» PROBLEM REQUIREMENTS: Check every line of the material below for the string "Tick", and return the ones that have it.

+--

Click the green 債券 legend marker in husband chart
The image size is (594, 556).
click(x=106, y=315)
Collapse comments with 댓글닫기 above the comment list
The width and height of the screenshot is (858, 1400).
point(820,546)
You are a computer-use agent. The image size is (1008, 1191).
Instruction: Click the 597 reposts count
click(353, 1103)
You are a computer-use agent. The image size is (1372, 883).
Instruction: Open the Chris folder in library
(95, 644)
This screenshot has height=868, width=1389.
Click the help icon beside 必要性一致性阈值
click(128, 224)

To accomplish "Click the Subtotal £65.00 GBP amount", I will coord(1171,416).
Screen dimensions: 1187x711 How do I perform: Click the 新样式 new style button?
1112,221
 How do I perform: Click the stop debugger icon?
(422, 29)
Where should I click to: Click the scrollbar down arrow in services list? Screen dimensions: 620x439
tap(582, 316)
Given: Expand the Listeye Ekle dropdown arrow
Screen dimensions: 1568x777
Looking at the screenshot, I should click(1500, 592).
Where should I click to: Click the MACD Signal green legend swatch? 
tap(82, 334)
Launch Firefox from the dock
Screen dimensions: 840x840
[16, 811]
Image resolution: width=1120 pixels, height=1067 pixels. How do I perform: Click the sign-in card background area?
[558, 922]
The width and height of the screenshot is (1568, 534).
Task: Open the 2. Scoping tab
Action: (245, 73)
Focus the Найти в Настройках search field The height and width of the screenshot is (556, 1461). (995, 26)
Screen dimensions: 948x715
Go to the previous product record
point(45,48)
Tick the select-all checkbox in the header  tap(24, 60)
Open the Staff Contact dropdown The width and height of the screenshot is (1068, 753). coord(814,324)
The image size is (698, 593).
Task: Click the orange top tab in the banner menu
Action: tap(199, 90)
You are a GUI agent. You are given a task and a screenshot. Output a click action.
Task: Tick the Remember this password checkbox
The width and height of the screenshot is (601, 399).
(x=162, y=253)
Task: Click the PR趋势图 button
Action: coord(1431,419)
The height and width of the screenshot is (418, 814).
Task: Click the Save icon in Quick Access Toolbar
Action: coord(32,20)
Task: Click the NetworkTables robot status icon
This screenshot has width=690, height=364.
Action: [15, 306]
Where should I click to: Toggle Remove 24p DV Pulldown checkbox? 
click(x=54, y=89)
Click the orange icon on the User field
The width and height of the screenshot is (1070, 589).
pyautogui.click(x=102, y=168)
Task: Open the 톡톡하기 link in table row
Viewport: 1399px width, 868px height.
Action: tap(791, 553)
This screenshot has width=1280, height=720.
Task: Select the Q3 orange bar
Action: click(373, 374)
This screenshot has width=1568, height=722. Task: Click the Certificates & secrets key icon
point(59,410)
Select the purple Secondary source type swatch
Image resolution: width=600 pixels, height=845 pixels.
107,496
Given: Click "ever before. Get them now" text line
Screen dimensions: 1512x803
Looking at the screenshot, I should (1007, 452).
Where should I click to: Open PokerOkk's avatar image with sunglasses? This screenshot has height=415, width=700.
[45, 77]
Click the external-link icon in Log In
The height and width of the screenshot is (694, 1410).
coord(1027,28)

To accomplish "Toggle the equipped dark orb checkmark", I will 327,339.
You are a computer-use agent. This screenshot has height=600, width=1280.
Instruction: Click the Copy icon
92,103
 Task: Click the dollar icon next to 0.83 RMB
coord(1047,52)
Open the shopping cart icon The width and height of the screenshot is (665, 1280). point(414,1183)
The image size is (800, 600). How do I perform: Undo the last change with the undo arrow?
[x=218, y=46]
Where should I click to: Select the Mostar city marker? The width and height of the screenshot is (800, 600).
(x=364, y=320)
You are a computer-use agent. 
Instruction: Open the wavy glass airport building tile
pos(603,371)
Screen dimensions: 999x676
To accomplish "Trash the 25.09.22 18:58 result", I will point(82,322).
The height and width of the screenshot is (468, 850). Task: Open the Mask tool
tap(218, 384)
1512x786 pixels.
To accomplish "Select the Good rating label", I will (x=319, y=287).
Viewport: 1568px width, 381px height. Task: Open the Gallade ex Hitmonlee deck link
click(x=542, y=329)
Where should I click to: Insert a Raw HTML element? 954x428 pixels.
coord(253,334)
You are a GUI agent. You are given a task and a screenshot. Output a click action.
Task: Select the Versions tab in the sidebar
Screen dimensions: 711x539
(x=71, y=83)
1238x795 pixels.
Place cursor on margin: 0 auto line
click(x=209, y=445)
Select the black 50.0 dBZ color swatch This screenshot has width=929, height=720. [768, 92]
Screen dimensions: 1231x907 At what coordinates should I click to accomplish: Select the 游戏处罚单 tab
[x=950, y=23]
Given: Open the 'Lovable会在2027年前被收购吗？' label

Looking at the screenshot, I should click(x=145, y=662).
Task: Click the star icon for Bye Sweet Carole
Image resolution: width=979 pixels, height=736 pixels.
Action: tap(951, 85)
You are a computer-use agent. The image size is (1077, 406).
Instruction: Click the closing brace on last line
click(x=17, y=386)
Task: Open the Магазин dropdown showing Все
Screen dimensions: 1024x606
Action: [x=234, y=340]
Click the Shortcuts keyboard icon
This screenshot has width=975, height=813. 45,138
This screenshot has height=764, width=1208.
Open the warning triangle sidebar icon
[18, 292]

+--

» OUTPUT:
Tick the select-all checkbox in the header  tap(24, 60)
Task: Tick the Remember this password checkbox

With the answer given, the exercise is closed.